I La force obligatoire de la prime résultant d’un usage d’entreprise
Les primes et gratifications revêtent des formes multiples : treizième mois, prime de fin d’année, prime de vacances, prime de bilan, prime de vacances, prime d’ancienneté… Malgré la diversité de leur objet, ces primes et gratifications peuvent, s’agissant de leur régime juridique être regroupées en deux grandes catégories selon qu’elles ont un caractère obligatoire ou bénévole (A). La suppression de la prime en fonction de sa caractérisation va se heurter à des impossibilités (B).
- La caractérisation de la prime
- L’exclusion de la prime bénévole
Les gratifications sont dites bénévoles lorsque l’employeur peut décider en tout liberté de l’opportunité de leur versement ainsi que de leur montant, elles constituent alors une libéralité et n’ont pas le caractère juridique du salaire. Or en l’espèce, il apparaît clairement qu’il s’agit d’une prime obligatoire comme le précise la Cour de cassation au cours de cet arrêt « prime du treizième mois constitutive d’un accessoire du salaire et présentant un caractère obligatoire ».
Il apparait d’ores et déjà qu’il va y avoir quelques complications quant à la suppression de ladite prime, puisque n’étant pas une gratification bénévole, de par sa définition, l’employeur ne peut décider en toute liberté le versement du montant. Il s’agit d’une prime obligatoire, reste à savoir quel type de prime.
- Le type de prime obligatoire
Dans l’attendu décision il est fait mention « …de la prime de 13e mois… devenu par, voie d’usage, obligatoire dans l’entreprise », il n’y a aucun doute à avoir quant au type de gratification obligatoire. Il s’agit d’une prime devenue par usage obligatoire, mais comment en arriver à caractériser cette prime d’usage ?
Il existe trois critères qui permettent de caractériser l’usage d’entreprise rendant obligatoire la prime, il s’agit des critères : de généralité, de constance et de fixité. Ainsi, en étudiant en corrélation chaque critère avec les faits, la Cour de cassation a pu en déduire qu’il s’agissait d’un usage d’entreprise.
- Critère de généralité
La cour de cassation a eu l’occasion de se prononcer sur le critère de généralité, ainsi elle a pu considérer comme générale, la gratification attribuée à l’ensemble du personnel dans un arrêt de sa chambre sociale du 23 mars 1988 (n°85-45.096), elle a aussi considéré le générale lorsqu’une catégorie bien déterminée du personnel bénéficiait de cette gratification lors d’un arrêt rendu en sa chambre sociale le 10 janviers 1980 (n°78-41.303).
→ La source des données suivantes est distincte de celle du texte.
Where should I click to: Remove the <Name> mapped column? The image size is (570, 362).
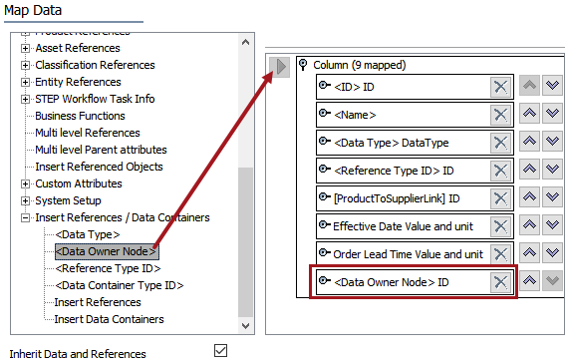click(500, 115)
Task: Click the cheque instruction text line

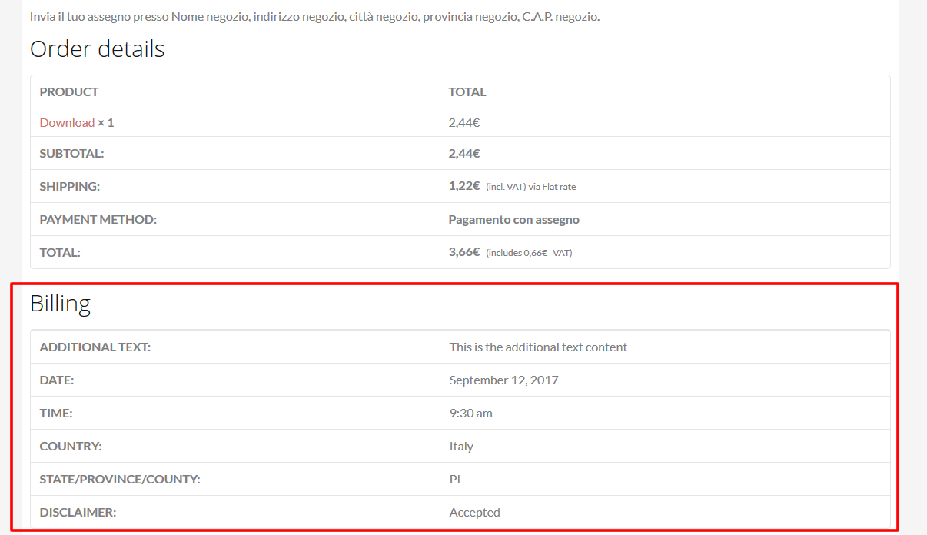Action: click(314, 16)
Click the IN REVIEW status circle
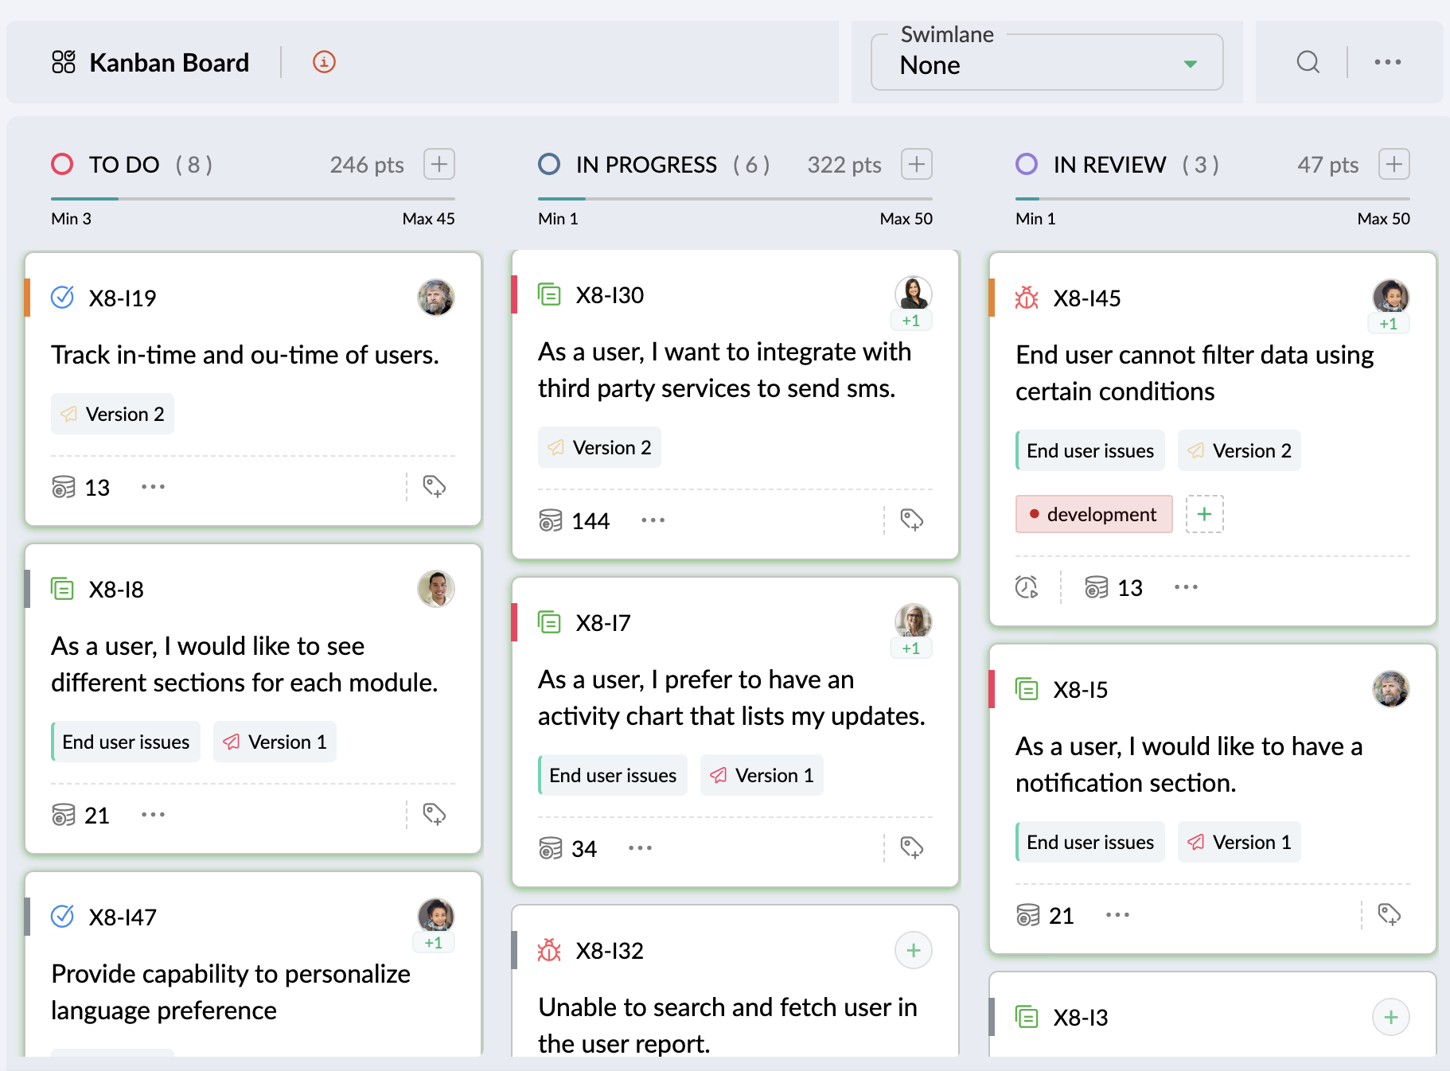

La condition de généralité ne s’oppose pas toutefois à ce que l’octroi de la gratification soit réservé aux salariés remplissant certaines conditions d’ancienneté d’après un arrêt de la chambre sociale du 20 juin 1984 (n°81-42.917). Etant donné qu’il n’y a que 7 salariées dont il est fait mention dans l’arrêt du 25 février 1988, il peut très bien s’agir d’anciens salariés, ainsi la prime leur a été attribué grâce à leur ancienneté, ou parce que ces sept font partie d’une catégorie bien déterminée du personnel. Le critère de généralité semble donc rempli.
- Critère de constance
Pour créer un véritable usage, la gratification doit être constante dans son attribution, c’est-à-dire, qu’elle doit être versée un certain nombre de fois (Cour de cassation, chambre sociale du 8 décembre 1976 n° 648). De manière générale, revêt un caractère constant la prime versée depuis de nombreuses années.
Sont également considérée comme constantes, la prime versée d’une manière régulière depuis 5 ans, même si la raison invoquée par l’employeur a changé chaque année (Cass.soc. 28 octobre 1981 n° 80-11.299), la prime payée depuis 3 années consécutives : Cass.soc. 3 juin 1971 n°70-40.370).